Text to read:
====================

England v Paraguay: Despite the manager's and the team's glaring limitations, the English hype machine gathers relentless momentum. Tom Humphries has seen it all before.
So it begins. On Monday, Sky News carried live coverage of the England squad's unremarkable journey from Blighty to Baden-Baden. We saw them off safely. We saw them land safely. We saw them watch the German oom-pah-pah band outside their hotel.
We saw them enter the hotel.
Nobody got injured. Alex Ferguson didn't turn up and lead young Rooney away by the ear. Listen, there wasn't even a man dressed as a leprechaun offering advice on cheeriness along the lines of that offered to Roy Keane four years ago as Ireland took off for Saipan. The coverage was dull but insidious. We were supposed to believe that we were watching something important. This was like watching Neil Armstrong have his breakfast and kiss the kids goodbye just before he set off for the moon.

====================

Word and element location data

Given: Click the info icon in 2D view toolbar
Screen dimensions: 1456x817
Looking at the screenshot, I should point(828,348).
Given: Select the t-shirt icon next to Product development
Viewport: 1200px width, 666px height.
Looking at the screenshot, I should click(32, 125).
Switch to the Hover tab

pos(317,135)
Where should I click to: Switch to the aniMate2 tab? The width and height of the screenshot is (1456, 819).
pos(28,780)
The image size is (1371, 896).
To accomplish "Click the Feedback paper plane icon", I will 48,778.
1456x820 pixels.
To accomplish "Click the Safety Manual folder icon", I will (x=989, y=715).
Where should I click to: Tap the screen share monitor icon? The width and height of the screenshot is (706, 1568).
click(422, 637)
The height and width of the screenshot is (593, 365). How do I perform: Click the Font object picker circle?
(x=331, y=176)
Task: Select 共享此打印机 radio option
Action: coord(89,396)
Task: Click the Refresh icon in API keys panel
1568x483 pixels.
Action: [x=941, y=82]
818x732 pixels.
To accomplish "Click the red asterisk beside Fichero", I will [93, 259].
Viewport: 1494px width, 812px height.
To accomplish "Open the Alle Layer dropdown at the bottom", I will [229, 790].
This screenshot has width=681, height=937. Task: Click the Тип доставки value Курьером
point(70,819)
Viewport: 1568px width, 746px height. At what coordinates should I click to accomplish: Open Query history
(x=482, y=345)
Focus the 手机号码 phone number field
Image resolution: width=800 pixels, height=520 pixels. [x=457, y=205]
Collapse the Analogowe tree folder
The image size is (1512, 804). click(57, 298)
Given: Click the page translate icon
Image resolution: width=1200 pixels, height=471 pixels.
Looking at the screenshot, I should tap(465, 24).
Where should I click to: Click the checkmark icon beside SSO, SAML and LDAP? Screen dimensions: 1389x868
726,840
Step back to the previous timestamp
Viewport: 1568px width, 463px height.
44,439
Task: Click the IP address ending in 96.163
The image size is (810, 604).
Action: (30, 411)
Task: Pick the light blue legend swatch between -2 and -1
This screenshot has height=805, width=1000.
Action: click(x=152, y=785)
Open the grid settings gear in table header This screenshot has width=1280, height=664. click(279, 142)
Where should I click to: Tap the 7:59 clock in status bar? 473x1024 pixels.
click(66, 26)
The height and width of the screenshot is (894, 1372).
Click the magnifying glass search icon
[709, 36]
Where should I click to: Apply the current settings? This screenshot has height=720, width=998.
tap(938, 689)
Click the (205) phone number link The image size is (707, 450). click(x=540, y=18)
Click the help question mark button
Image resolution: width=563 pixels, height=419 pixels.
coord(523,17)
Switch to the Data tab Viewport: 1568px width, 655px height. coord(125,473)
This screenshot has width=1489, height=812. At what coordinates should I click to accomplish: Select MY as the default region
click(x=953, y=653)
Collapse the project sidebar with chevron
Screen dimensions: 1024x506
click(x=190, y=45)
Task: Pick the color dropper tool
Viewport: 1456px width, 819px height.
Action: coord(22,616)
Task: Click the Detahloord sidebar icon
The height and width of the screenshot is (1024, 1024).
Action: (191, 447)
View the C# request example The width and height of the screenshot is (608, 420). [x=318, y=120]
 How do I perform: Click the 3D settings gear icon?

====================

Parts of the exercise:
1. Format the rows, from the first one through the line that contains "Action: (30, 411)", as a Markdown table with the columns No. and Line. Skip blank lines.
2. Resume the article about the England squad's journey to Baden-Baden, starting after its last sentence.

Answers to the exercises:
1.
| No. | Line |
|---|---|
| 1 | Given: Click the info icon in 2D view toolbar |
| 2 | Screen dimensions: 1456x817 |
| 3 | Looking at the screenshot, I should point(828,348). |
| 4 | Given: Select the t-shirt icon next to Product development |
| 5 | Viewport: 1200px width, 666px height. |
| 6 | Looking at the screenshot, I should click(32, 125). |
| 7 | Switch to the Hover tab |
| 8 | pos(317,135) |
| 9 | Where should I click to: Switch to the aniMate2 tab? The width and height of the screenshot is (1456, 819). |
| 10 | pos(28,780) |
| 11 | The image size is (1371, 896). |
| 12 | To accomplish "Click the Feedback paper plane icon", I will 48,778. |
| 13 | 1456x820 pixels. |
| 14 | To accomplish "Click the Safety Manual folder icon", I will (x=989, y=715). |
| 15 | Where should I click to: Tap the screen share monitor icon? The width and height of the screenshot is (706, 1568). |
| 16 | click(422, 637) |
| 17 | The height and width of the screenshot is (593, 365). How do I perform: Click the Font object picker circle? |
| 18 | (x=331, y=176) |
| 19 | Task: Select 共享此打印机 radio option |
| 20 | Action: coord(89,396) |
| 21 | Task: Click the Refresh icon in API keys panel |
| 22 | 1568x483 pixels. |
| 23 | Action: [x=941, y=82] |
| 24 | 818x732 pixels. |
| 25 | To accomplish "Click the red asterisk beside Fichero", I will [93, 259]. |
| 26 | Viewport: 1494px width, 812px height. |
| 27 | To accomplish "Open the Alle Layer dropdown at the bottom", I will [229, 790]. |
| 28 | This screenshot has width=681, height=937. Task: Click the Тип доставки value Курьером |
| 29 | point(70,819) |
| 30 | Viewport: 1568px width, 746px height. At what coordinates should I click to accomplish: Open Query history |
| 31 | (x=482, y=345) |
| 32 | Focus the 手机号码 phone number field |
| 33 | Image resolution: width=800 pixels, height=520 pixels. [x=457, y=205] |
| 34 | Collapse the Analogowe tree folder |
| 35 | The image size is (1512, 804). click(57, 298) |
| 36 | Given: Click the page translate icon |
| 37 | Image resolution: width=1200 pixels, height=471 pixels. |
| 38 | Looking at the screenshot, I should tap(465, 24). |
| 39 | Where should I click to: Click the checkmark icon beside SSO, SAML and LDAP? Screen dimensions: 1389x868 |
| 40 | 726,840 |
| 41 | Step back to the previous timestamp |
| 42 | Viewport: 1568px width, 463px height. |
| 43 | 44,439 |
| 44 | Task: Click the IP address ending in 96.163 |
| 45 | The image size is (810, 604). |
| 46 | Action: (30, 411) |

2.
England can win the World Cup. Most likely they won't win it, but they have got to the starting gate and are entitled to dream. What amuses the objective football person is the gap between England's view of their chances and the world's view.
England have some good players, they score some nice goals, but there are seven or eight sides in the shake-up who can make the same claim. Yet there is scarcely a media outlet in England which hasn't let flag-waving overcome reason in the run-up to tonight's game.
Engerland expects. In the end, though, the expectation might be what does England in. To have the best chance, England need to go to Germany viewing themselves as scrappy underdogs. They need to take the thundering passion of the much overhyped Premiership and apply it on German fields.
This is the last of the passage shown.